Direct examination of an expert witness is often more challenging than cross examination of an expert witness.  This is because during direct examination of an expert witness the expert needs to persuade without appearing to be an advocate or hired gun. Additionally, the expert witness may need to explain complicated concepts in a potentially dry field of study to a lay audience.

We recommend the following:

•   Keep it short and interesting.  Jurors, like most people, have limited attention spans and want the case to proceed efficiently. Don’t disrespect their time.

•   Start strong and finish strong.  The beginning and end of your direct examination are what is likely to be most remembered.  A strong start and finish is essential.

•   Deal with any potential problems during direct examination.  Every expert witness has weaknesses.  These should be dealt with during direct.  There are two main reasons for this.  First, you will be able to put into proper context for the jury any potential problem areas.  Second, you will steal opposing counsel’s thunder on cross examination by bringing this out yourself during direct examination.

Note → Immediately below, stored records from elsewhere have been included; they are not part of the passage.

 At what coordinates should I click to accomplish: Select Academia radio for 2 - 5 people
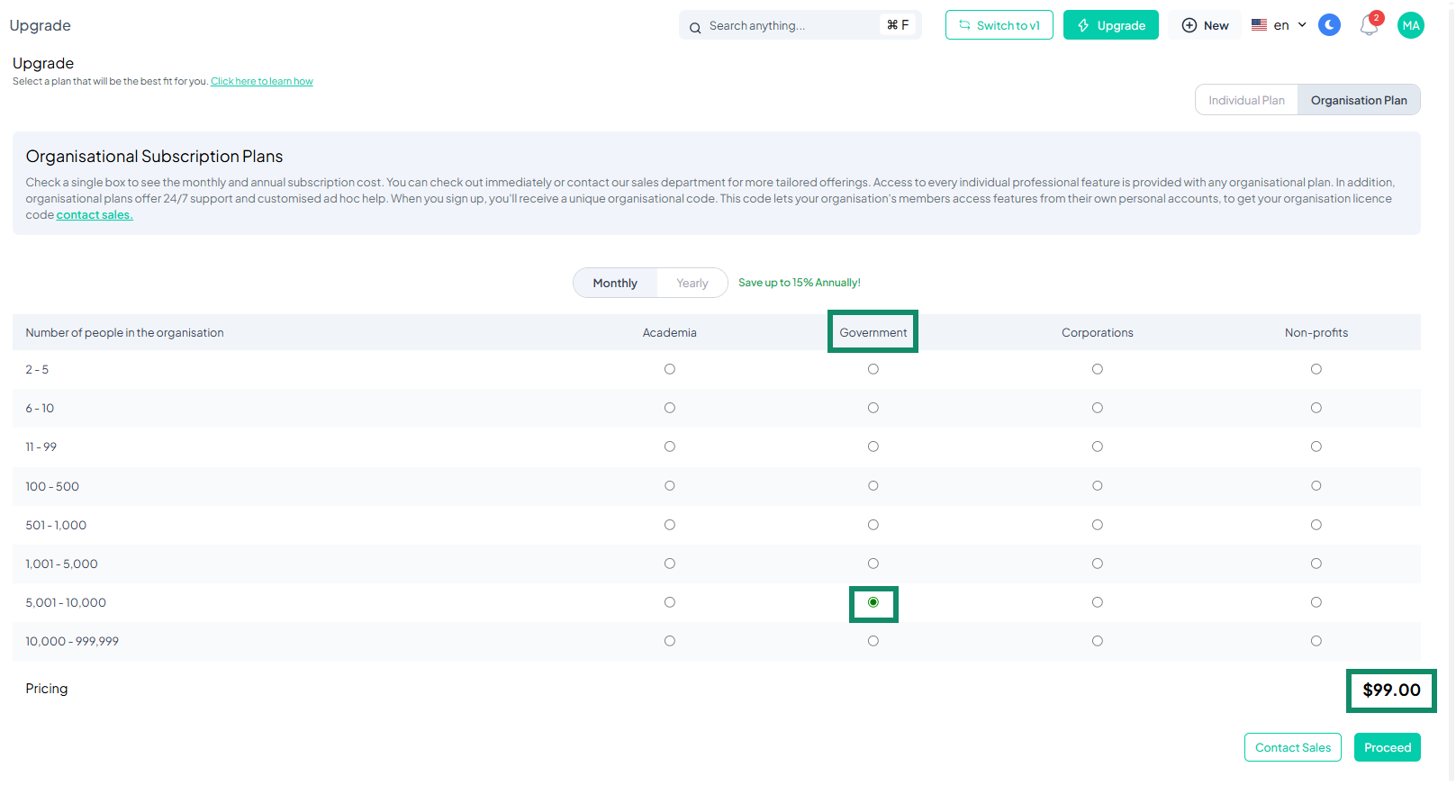click(x=669, y=369)
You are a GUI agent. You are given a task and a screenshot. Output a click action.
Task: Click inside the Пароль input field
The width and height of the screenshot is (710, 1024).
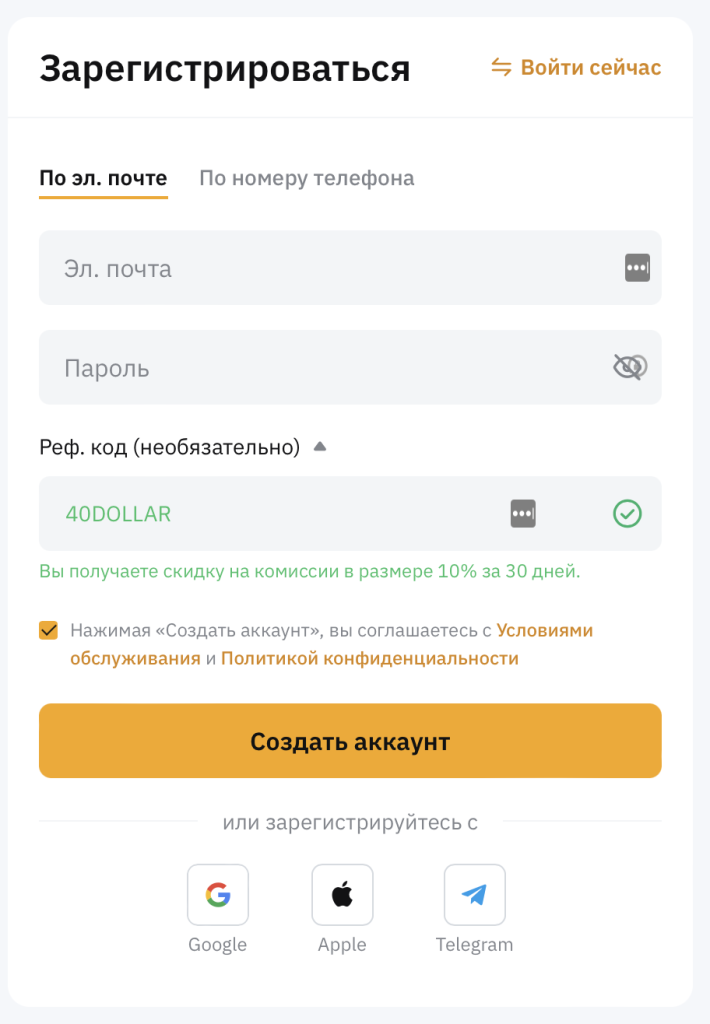click(300, 366)
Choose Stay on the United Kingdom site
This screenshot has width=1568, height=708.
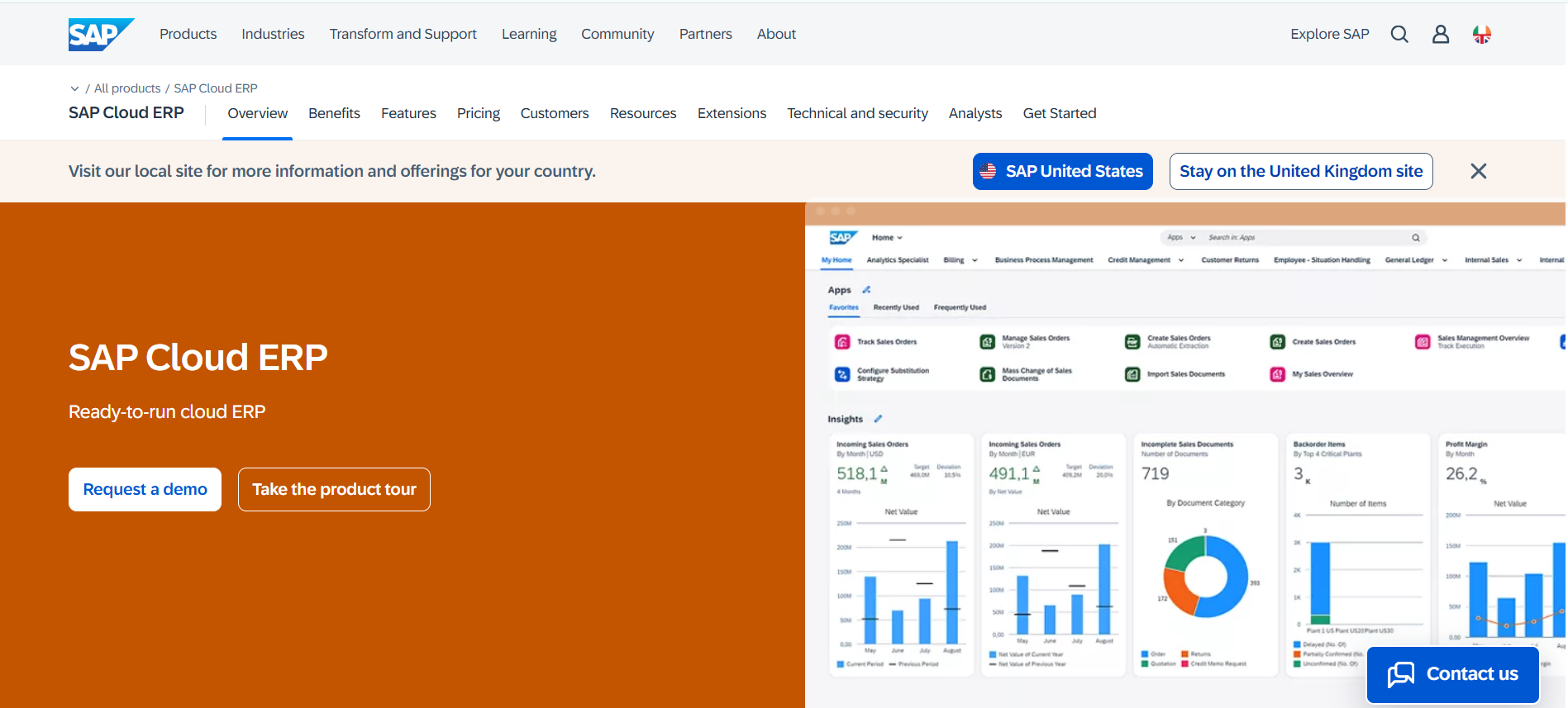click(x=1300, y=171)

•   Use visual aids.  A picture says a thousand words.  More importantly, research shows that jurors remember far more of what they see and hear than what they hear alone.

Direct examination of an expert witness can be more challenging than one would think.  Lawyers often try to find expert witnesses who can excel during direct examination.  Experts who wish to improve their expert witness testimony should consider expert witness training or mentoring.